**** Data for the task ****

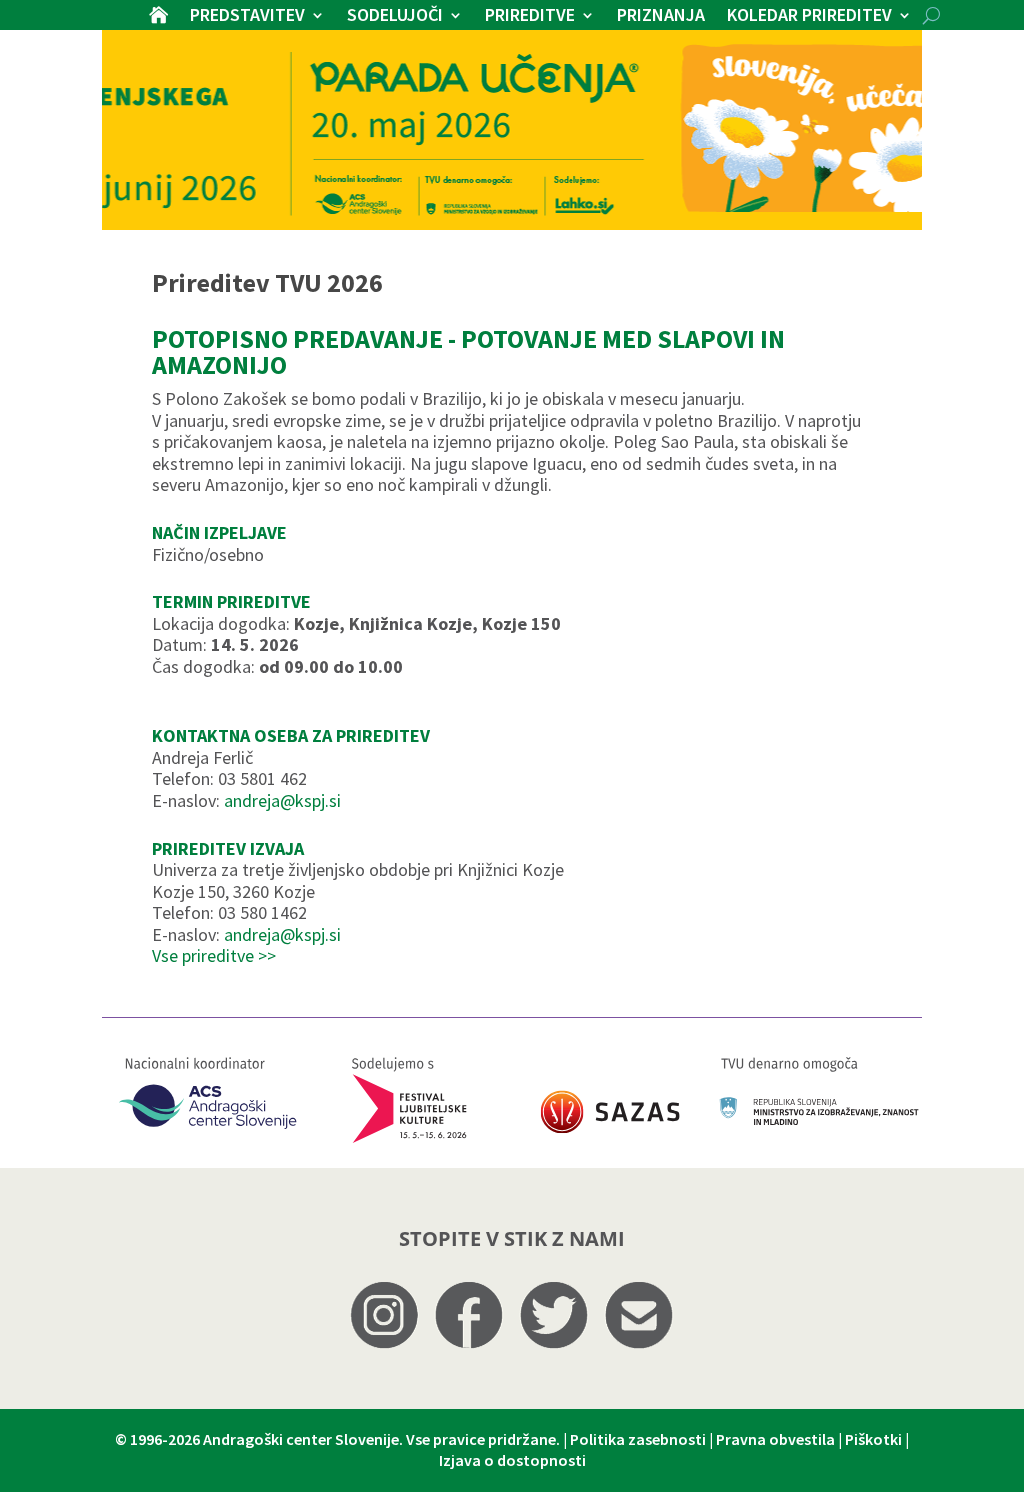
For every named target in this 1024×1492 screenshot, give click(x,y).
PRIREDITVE (530, 17)
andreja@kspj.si (282, 800)
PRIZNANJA (661, 17)
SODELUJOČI (395, 17)
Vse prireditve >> (214, 955)
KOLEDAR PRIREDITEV (809, 17)
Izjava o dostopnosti (512, 1460)
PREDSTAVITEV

****

**Task requirements**
Without the pictures, give back every record precisely as shown.

**Result for this task**
For every named target in this 1024×1492 screenshot, give click(x,y).
PRIREDITVE (530, 17)
andreja@kspj.si (282, 800)
PRIZNANJA (661, 17)
SODELUJOČI (395, 17)
Vse prireditve >> (214, 955)
KOLEDAR PRIREDITEV (809, 17)
Izjava o dostopnosti (512, 1460)
PREDSTAVITEV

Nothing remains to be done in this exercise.